Last night, during naked time, he was playing around, hubs and I were reading the paper and chatting. Boy gets all excited and runs up to me with the two Mr. Potato-Head tongues. (one for each of us!) I take the one he offers me, and put the stick part in my mouth, with all sorts of silly plans to pretend lick him with this tongue. After a few seconds, I snatch the thing out of my mouth…

“WAS THIS IN YOUR BUTT???? WAS THIS IN YOUR BUTT??? Honey, we do not put things in our butt!” (#104)

How did I know? When I had it in MY MOUTH I could smell the butt on it. I. COULD. SMELL. THE. BUTT.

Sweet Jesus. What on earth am I going to do with this child?

Friday, December 30, 2005

Yawn.

Is it dangerous to begin a blog post with no idea of what you are going to say? Hmmm... I suppose we shall see, won't we?

I guess I could offer an update from the Padded Room? How does that sound class?

#### [Stated exercise]
Write out the blog excerpt again starting with "Sweet Jesus. What" and going on through "see, won't we?", swapping "blog post" for "diary entry". The material after this point has no connection to the blog excerpt.

#### [Source material]
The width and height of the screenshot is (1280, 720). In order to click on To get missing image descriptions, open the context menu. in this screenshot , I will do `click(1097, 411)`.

#### [Problem solution]
Sweet Jesus. What on earth am I going to do with this child?

Friday, December 30, 2005

Yawn.

Is it dangerous to begin a diary entry with no idea of what you are going to say? Hmmm... I suppose we shall see, won't we?